*CONSIGNES*
- A) D'après le texte sur l'inflation dans la CEMAC, quel taux d'inflation la zone a-t-elle enregistré en 2022 ?
- B) Résumez le texte sur l'inflation dans la CEMAC en deux phrases.
- C) Prolongez le texte sur l'inflation dans la CEMAC à partir de sa dernière phrase.

Face à cette réalité pernicieuse, pour lui, l’arme appropriée pour une victoire durable contre l’inflation est en premier lieu monétaire, et ensuite structurelle, à l’effet d’accroître l’offre de biens et de services. Il relève enfin que les mesures budgétaires peuvent également y être associées, même s’il reconnait que leur portée est essentiellement de court terme.
Cette position du Gouverneur de la Banque de France , est également partagée à la Banque des Etats de l’Afrique Centrale qui a fait de la lutte contre l’inflation sa priorité, surtout dans le contexte actuel marqué par une stabilité externe de la monnaie, avec un taux de couverture extérieure de la monnaie confortable à plus de 73,1 % à fin décembre 2022, et un niveau de réserves de change de près de 5 mois d’importations des biens et services à la même date. En effet, dans la CEMAC, après des niveaux en moyenne annuelle au-dessous de 3 % depuis la fin des années 90, le taux d’inflation s’est hissé à 5,6 % en 2022, après 1,6 % en 2021 et 2,3 % en 2020, et les projections jusqu’en 2025 tablent sur une inflation qui persisterait au-dessus de la norme communautaire de 3 % en moyenne
annuelle, pour probablement revenir autour de 2,7 % en décembre 2026. Pour relever efficacement le défi de la lutte contre l’inflation, la BEAC a retenu comme thématique de recherche pour l’année 2023 « l’inflation dans la CEMAC et ses Etats membres».

*DONNÉES ENREGISTRÉES*
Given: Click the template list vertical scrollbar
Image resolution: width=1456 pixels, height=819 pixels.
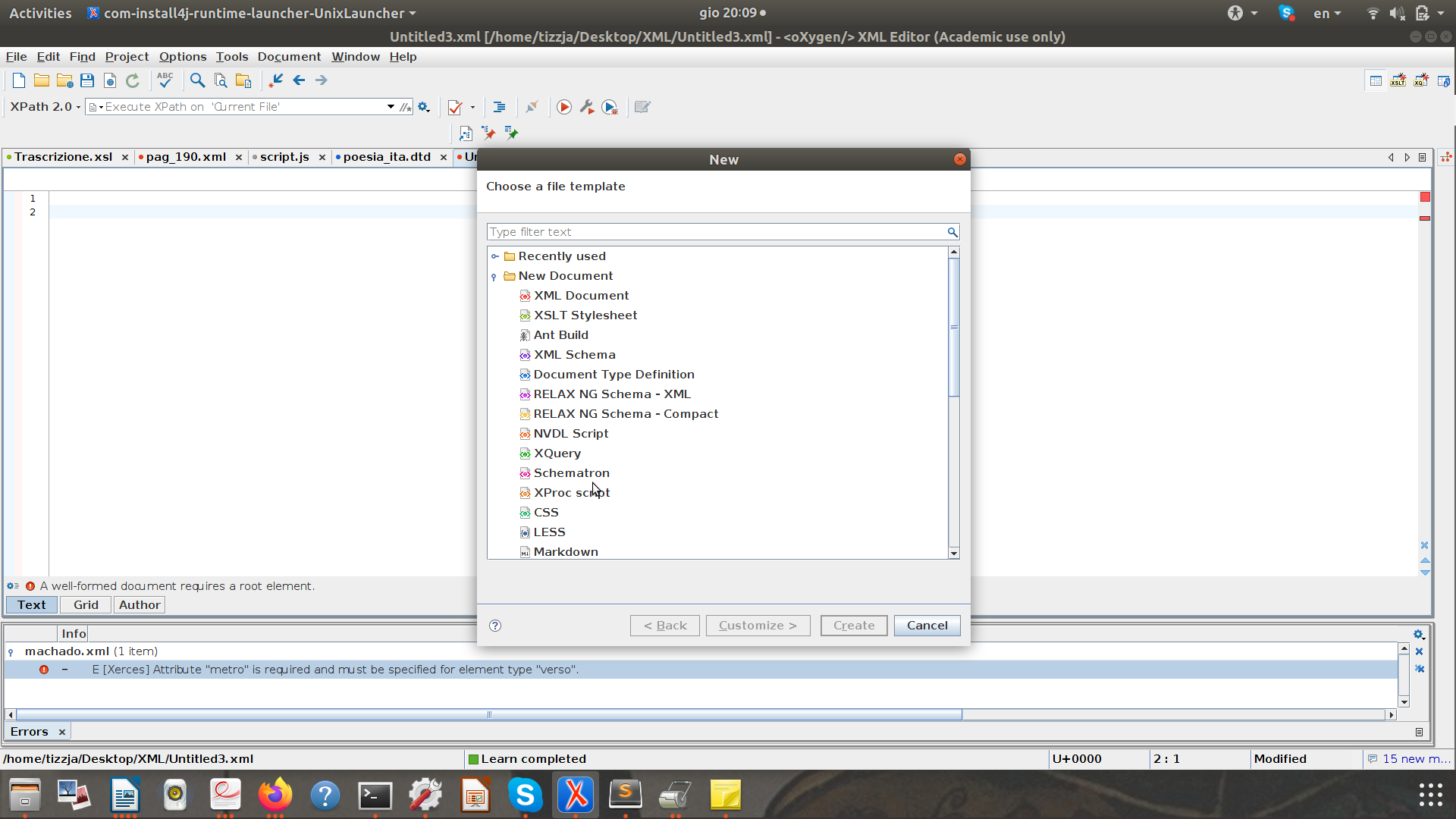Looking at the screenshot, I should click(x=954, y=326).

*RÉPONSES*
- A) 5,6 %.

- B) Pour le Gouverneur de la Banque de France, une victoire durable contre l'inflation exige d'abord l'arme monétaire, puis des mesures structurelles, les mesures budgétaires n'ayant qu'une portée surtout de court terme. La BEAC partage cette position et fait de la lutte contre l'inflation sa priorité, alors que l'inflation de la CEMAC est passée à 5,6 % en 2022 et devrait rester au-dessus de la norme de 3 % jusqu'en 2025, et elle a retenu l'inflation comme thématique de recherche pour 2023.

- C)
Il est donc attendu que la réalisation des travaux de recherche suivant cette thématique délivre, aux responsables de la Banque Centrale et aux membres de son Comité de Politique Monétaire, des explications précises sur les mécanismes à l’œuvre dans la dynamique de l’inflation dans la Zone et dans chacun des pays pris individuellement. La quantification et la datation de la durée de l’impact des mécanismes identifiés et leurs canaux respectifs de propagation permettront à envisager et apprécier sereinement les mesures idoines de politiques à mettre en œuvre ainsi que les effets visés au cours du temps. Pour y parvenir, quatre (4) axes de recherche dont un subsidiaire sont retenus pour l’année 2023 par la BEAC, à savoir :
1. Quel(s) indicateurs de mesure de l’inflation et pour quelle pertinence dans la CEMAC et ses pays membres ?
2. Les déterminants de l’inflation dans la CEMAC et dans ses Etats membres
3. Cibles/ Seuils d’inflation dans la CEMAC et ses Etats membres
4. Quel type de régime de dominance dans la CEMAC : budgétaire ou monétaire ?
Axe de recherche n° 1: Quel(s) indicateurs de mesure de l’inflation et pour quelle pertinence dans la CEMAC et ses pays membres ?
Deux préoccupations majeures pourraient être explorées dans ce premier axe de recherche. Tout d’abord, alors que dans la plupart des banques centrales à travers le monde, le taux d’inflation à partir duquel est appréciée la stabilité des prix à moyen terme est la variation en glissement annuel d’un indice mensuel du niveau général des prix, dans la CEMAC en revanche il s’agit de la variation de la moyenne annuelle des indices mensuels des prix à la consommation des ménages.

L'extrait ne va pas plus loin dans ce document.